### [Written exercise]
Please give the records as a numbered list without blank lines, starting at the line that contains "Task: Tap the Build number entry" and ending at the line that contains "pos(200,148)", and include nothing else.

### [Data supplied]
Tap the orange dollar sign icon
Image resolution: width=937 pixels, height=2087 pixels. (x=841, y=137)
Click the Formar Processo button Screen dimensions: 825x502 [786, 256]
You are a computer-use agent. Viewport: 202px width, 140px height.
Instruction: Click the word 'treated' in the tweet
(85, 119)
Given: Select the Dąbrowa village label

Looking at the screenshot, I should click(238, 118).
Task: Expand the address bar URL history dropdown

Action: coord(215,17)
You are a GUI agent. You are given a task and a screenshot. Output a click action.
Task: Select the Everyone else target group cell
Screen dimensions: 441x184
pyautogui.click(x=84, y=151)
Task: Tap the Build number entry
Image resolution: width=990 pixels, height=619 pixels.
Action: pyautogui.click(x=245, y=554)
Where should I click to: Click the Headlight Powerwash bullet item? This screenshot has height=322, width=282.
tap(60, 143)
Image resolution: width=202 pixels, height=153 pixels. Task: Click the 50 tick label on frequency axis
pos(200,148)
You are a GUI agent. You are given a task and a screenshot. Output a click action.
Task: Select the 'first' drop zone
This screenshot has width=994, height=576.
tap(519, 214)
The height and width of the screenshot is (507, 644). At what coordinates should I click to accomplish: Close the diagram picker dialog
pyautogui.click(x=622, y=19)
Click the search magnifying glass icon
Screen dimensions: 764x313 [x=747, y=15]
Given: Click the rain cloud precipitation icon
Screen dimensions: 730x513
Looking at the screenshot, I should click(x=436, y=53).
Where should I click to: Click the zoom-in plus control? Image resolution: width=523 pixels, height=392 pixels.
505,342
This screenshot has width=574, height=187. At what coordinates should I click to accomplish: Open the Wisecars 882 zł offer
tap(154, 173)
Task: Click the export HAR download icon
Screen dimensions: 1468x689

### [Response to the task]
1. Task: Tap the Build number entry
2. Image resolution: width=990 pixels, height=619 pixels.
3. Action: pyautogui.click(x=245, y=554)
4. Where should I click to: Click the Headlight Powerwash bullet item? This screenshot has height=322, width=282.
5. tap(60, 143)
6. Image resolution: width=202 pixels, height=153 pixels. Task: Click the 50 tick label on frequency axis
7. pos(200,148)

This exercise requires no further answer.